Recently, though, his behavior has taken a turn towards the Twos. We have a lot more defiance and the occasional mind-blowing, patience-mangling, confidence-wrecking meltdown. And he is such a boy, too, with the Legos and knights and footballs and ridiculous sports trivia (go ahead, ask him who won the Super Bowl this year), the nimble footing of a born athlete and, of course, the obsession with his penis (playing with it, talking about it, talking to it, etc.). I swear we haven't instilled these biases--at least not intentionally--but they are there nonetheless and I feel kind of foolish for all those psych courses where I ardently maintained that personality and temperament are both nurtured and natural. I mean, they can stop the research now because I have solid evidence that nature has everything to do with everything.
Last Friday, Evan was restless at the beginning of Morning Meeting as the teachers and staff worked to quiet down the student body. One of the kids took the stage with the flag, to lead the group in the Pledge, and silence descended. Evan took his fingers from his mouth and into that brief and total stillness shouted "POO POO DO DO POO POOOOOOOOOOOOOOO." Heads turned, but I was the only one laughing (sort of like the time the magician at the 6-year-old's birthday party announced that he was going to bake some "magic cookies." I guess I was the only one who went to college.)
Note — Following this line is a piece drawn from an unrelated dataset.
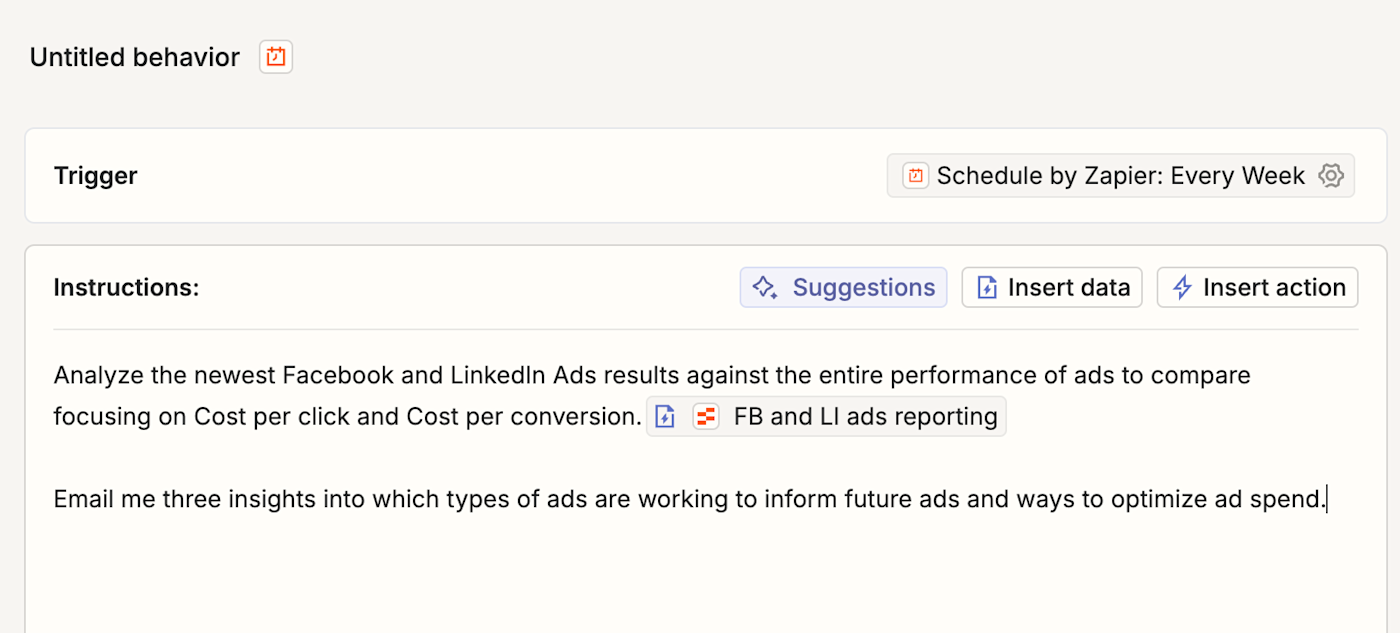Click the sparkle icon on Suggestions
The height and width of the screenshot is (633, 1400).
point(766,288)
I don't tow the line with stuff like this, for a few reasons, most of which have to do with my own temperament and propensity to find humor in twisted shit (I have been known to laugh at a few funerals). But it's also about--and maybe here's the nurturing part?--not wanting to squash his boyishness, that little bit of wickedness that I see, frankly, as a life force. I want my kids to be a little wicked, to get in some trouble, to find the inappropriate path and sometimes take it. Don't get me wrong, I'm also pretty old-fashioned when it comes to raising kids and I expect mine to have manners, to act kindly, to treat elders with even more respect than they show their peers. I insist on responsibility and thoughtfulness, and have no issue with imposing my own beliefs about what is required to live a productive, meaningful life. My kids know not to cross me and while some might find that a bit too authoritarian, it's my style and it seems to work for us.
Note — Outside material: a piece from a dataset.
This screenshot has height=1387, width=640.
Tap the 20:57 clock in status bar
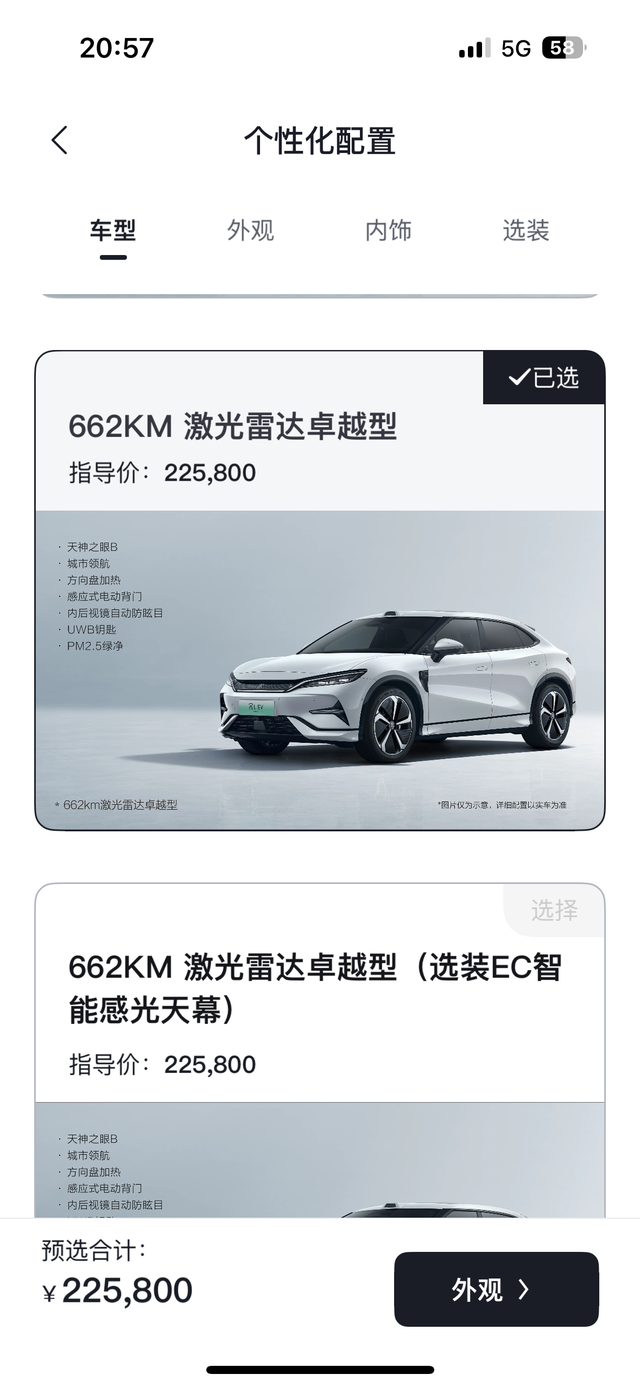(117, 48)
Raising a boy feels different than raising a girl. While I'm certain that at some point in her toddler-hood Sydney shouted potty words in inappropriate environments, I don't think she ever deliberately waited for total silence before doing so. Evan's timing was pure comedy, and I'd be lying if I denied feeling proud of him for that. I probably shouldn't have laughed, or shouldn't have let him see me laughing, but I just couldn't help it. I was born that way.